The decision to end the show now, or ever, is a painful one, as it risks  putting asunder hundreds of close friendships that have developed over the last  eight years—but also because the show itself has been a source of great pride to  everyone involved.

Since it began, House has aspired to offer a coherent and satisfying  world in which everlasting human questions of ethics and emotion, logic and  truth, could be examined, played out, and occasionally answered. This sounds  like fancy talk, but it really isn’t. House has, in its time, intrigued  audiences around the world in vast numbers, and has shown that there is a strong  appetite for television drama that relies on more than prettiness or gun  play.

But now that time is drawing to a close. The producers have always imagined  House as an enigmatic creature; he should never be the last one to leave the  party. How much better to disappear before the music stops, while there is still  some promise and mystique in the air.

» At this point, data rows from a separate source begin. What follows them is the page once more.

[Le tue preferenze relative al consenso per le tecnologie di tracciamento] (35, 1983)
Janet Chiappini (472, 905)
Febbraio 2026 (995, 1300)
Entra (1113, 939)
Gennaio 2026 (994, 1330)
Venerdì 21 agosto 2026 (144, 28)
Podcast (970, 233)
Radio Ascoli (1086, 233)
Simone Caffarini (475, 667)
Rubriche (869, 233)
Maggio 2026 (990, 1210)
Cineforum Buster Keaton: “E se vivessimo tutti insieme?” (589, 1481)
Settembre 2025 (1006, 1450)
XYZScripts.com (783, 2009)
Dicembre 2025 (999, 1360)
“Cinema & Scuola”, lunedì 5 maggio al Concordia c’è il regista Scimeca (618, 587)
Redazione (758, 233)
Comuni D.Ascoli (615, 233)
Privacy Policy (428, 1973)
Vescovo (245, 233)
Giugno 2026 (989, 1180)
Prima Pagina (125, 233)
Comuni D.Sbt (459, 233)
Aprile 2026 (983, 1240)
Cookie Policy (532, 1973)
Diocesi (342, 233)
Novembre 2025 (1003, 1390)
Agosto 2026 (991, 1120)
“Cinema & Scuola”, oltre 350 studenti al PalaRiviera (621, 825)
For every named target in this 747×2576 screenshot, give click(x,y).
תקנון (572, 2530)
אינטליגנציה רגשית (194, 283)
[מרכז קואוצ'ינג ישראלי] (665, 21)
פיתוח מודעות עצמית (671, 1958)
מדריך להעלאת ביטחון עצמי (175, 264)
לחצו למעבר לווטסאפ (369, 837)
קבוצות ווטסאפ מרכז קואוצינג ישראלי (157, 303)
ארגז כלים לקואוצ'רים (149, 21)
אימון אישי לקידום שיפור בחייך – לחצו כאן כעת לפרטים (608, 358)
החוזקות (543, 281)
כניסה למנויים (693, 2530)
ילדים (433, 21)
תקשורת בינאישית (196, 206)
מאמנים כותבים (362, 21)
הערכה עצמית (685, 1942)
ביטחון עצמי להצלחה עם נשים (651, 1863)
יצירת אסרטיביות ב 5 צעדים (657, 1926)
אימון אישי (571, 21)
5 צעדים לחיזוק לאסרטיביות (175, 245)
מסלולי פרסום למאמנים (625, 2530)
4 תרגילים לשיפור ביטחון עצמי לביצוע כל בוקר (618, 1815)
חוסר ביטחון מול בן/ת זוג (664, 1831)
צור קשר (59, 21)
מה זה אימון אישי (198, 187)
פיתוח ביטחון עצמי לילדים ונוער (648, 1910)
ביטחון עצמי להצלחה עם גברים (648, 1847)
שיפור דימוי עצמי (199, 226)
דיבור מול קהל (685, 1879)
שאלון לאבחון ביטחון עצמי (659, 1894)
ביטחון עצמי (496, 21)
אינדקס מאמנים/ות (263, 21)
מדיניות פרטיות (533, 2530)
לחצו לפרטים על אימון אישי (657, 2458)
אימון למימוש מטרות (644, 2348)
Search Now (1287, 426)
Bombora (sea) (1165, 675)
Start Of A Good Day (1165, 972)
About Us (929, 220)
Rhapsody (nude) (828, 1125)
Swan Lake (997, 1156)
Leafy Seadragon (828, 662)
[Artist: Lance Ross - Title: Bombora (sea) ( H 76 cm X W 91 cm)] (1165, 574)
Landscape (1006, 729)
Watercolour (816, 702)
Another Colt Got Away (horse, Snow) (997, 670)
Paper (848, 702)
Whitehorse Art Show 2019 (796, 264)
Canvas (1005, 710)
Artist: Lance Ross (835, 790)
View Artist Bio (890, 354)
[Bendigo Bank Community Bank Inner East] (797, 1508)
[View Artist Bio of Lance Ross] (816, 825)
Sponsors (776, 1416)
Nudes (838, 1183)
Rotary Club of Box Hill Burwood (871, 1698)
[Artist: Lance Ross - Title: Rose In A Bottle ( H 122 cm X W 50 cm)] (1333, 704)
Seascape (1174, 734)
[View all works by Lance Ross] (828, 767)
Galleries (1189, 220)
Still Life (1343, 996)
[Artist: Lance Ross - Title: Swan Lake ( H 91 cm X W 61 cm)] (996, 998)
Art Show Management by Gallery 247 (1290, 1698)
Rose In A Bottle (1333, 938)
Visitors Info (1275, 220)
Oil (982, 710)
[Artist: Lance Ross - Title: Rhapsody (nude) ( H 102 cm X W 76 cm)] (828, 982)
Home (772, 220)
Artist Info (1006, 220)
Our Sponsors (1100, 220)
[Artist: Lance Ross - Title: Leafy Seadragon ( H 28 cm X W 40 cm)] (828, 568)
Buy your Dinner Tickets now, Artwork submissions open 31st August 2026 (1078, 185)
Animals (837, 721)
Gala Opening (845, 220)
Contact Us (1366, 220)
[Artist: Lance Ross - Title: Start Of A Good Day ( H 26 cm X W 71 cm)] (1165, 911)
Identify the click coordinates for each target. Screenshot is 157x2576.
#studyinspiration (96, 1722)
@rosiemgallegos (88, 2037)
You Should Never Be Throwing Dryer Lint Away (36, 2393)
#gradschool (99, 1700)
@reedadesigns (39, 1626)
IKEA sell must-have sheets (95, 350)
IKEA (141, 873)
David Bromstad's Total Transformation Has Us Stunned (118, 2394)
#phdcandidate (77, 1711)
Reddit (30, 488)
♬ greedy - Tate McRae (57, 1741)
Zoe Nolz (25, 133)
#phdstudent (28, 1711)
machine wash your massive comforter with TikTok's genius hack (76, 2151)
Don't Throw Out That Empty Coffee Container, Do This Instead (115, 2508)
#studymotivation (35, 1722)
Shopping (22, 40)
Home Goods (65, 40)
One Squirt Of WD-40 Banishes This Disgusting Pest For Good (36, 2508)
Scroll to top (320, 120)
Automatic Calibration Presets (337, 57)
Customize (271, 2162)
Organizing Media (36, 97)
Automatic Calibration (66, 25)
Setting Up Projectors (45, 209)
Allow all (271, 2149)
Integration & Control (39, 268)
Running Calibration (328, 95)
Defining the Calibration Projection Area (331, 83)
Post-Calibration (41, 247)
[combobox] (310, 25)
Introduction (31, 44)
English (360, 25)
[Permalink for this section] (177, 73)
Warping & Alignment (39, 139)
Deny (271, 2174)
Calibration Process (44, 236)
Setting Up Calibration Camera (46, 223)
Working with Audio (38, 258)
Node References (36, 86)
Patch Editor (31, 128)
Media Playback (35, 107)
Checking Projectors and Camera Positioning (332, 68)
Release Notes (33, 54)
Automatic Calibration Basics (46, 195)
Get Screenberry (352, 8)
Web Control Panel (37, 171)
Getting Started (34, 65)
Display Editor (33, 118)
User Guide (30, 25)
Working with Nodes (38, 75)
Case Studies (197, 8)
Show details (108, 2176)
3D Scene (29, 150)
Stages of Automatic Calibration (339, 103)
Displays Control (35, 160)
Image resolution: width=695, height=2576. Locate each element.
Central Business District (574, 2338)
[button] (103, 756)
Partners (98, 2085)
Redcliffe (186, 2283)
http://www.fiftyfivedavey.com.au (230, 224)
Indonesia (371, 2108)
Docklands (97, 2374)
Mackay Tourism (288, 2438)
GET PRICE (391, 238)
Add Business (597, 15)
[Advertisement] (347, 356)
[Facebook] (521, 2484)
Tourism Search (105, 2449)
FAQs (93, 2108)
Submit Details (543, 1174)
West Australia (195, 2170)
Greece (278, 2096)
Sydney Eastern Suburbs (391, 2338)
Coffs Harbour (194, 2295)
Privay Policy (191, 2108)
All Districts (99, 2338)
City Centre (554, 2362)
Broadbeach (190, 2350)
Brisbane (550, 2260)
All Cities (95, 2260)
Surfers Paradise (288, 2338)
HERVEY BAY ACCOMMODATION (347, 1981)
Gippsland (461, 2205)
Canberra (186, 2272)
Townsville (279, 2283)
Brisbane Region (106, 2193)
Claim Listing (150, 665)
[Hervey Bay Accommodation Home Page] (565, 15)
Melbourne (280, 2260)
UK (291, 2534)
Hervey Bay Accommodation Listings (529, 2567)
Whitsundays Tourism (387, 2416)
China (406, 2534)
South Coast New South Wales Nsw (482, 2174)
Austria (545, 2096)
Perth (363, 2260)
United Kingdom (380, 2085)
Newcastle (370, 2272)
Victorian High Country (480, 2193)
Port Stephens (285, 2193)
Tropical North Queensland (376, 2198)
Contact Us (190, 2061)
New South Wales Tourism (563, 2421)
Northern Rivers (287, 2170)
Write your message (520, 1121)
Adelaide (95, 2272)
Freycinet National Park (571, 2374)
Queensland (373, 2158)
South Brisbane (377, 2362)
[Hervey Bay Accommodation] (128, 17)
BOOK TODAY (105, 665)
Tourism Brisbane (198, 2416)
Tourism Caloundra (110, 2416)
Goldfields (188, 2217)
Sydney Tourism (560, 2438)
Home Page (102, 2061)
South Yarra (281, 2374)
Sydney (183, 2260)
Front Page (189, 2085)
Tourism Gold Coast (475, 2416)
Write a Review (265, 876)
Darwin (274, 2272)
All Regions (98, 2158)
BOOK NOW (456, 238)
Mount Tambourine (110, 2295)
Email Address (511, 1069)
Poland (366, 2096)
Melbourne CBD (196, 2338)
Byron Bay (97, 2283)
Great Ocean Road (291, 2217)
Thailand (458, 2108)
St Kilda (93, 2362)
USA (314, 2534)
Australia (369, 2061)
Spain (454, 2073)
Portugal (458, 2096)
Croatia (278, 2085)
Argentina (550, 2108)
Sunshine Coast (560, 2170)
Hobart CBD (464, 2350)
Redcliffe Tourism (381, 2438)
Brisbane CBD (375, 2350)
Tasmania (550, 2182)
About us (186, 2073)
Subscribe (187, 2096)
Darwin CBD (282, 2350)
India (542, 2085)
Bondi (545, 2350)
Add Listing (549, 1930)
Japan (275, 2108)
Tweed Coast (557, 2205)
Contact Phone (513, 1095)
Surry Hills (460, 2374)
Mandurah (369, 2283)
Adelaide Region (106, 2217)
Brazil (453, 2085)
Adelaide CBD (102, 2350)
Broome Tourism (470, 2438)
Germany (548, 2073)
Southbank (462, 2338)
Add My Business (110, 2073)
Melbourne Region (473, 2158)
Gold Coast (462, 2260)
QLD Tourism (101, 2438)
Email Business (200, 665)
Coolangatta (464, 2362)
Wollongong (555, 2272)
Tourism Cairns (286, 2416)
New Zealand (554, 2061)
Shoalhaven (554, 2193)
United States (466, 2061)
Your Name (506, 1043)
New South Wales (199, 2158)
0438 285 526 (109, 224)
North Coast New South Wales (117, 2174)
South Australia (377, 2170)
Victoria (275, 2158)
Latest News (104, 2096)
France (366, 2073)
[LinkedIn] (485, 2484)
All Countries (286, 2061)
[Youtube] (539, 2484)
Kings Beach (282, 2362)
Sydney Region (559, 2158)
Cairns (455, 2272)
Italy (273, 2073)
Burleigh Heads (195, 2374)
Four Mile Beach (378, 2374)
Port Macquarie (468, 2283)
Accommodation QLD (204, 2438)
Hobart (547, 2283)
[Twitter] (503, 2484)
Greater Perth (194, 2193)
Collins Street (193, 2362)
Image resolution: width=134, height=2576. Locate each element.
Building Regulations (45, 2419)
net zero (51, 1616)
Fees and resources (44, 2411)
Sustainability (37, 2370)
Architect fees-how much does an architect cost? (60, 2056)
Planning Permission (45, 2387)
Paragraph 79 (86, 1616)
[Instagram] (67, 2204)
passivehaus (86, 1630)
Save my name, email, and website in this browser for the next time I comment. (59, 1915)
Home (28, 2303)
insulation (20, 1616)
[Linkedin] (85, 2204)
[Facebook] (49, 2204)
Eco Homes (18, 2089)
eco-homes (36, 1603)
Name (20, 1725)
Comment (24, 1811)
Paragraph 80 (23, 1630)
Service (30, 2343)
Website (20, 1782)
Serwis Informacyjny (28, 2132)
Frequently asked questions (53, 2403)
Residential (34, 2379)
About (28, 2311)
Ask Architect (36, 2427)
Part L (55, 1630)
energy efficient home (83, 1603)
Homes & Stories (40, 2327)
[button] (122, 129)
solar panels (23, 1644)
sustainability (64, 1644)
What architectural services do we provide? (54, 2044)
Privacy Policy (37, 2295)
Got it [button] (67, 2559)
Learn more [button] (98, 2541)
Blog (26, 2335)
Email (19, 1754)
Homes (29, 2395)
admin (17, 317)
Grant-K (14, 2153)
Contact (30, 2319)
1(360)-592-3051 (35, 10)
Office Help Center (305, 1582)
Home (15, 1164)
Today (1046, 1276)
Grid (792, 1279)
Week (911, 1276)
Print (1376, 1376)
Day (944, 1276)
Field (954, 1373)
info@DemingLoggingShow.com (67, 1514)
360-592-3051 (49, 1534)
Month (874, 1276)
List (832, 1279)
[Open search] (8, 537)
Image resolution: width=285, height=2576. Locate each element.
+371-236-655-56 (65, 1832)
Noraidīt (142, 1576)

The producers can never sufficiently express their gratitude to the hundreds  of dedicated artists and technicians who have given so generously of their  energy and talent to make House the show it has been—and perhaps will  continue to be for some time, on one cable network or another.

The makers of House would also like to thank Fox Broadcasting and  Universal Television for supporting the show with patience, imagination and  large quantities of good taste. The Studio-As-Evil-Adversary is one of the many  clichés that House has managed to avoid, and for that the cast and crew  are deeply grateful.

Lastly, the audience: Some have come and some have gone, obviously. This is  to be expected in the life of any show. But over the course of the last eight  years, the producers of House have felt immensely honored to be the  subject of such close attention by an intelligent, discriminating, humane and  thoughtful—not to mention numerous—audience. Even the show’s detractors have  been flattering in their way.

Making the show has felt like a lively and passionate discussion about as  many different subjects as could possibly be raised in 177 hours. The devotion  and generosity of our viewers has been marvelous to behold.

So, finally, everyone at House will bid farewell to the audience and  to each other with more than a few tears, but also with a deep feeling of  gratitude for the grand adventure they have been privileged to enjoy for the  last eight years. If the show lives on somewhere, with somebody, as a fond  memory, then that is a precious feat, of which we will always be proud.

Everybody Lies.

Dare we dream that that last line means this is all a joke and House will live on? Yeah, probably not. And we have the following 10-word  statement:

We’re going to miss the bejesus out of this show.

Thanks for all the great years, House crew.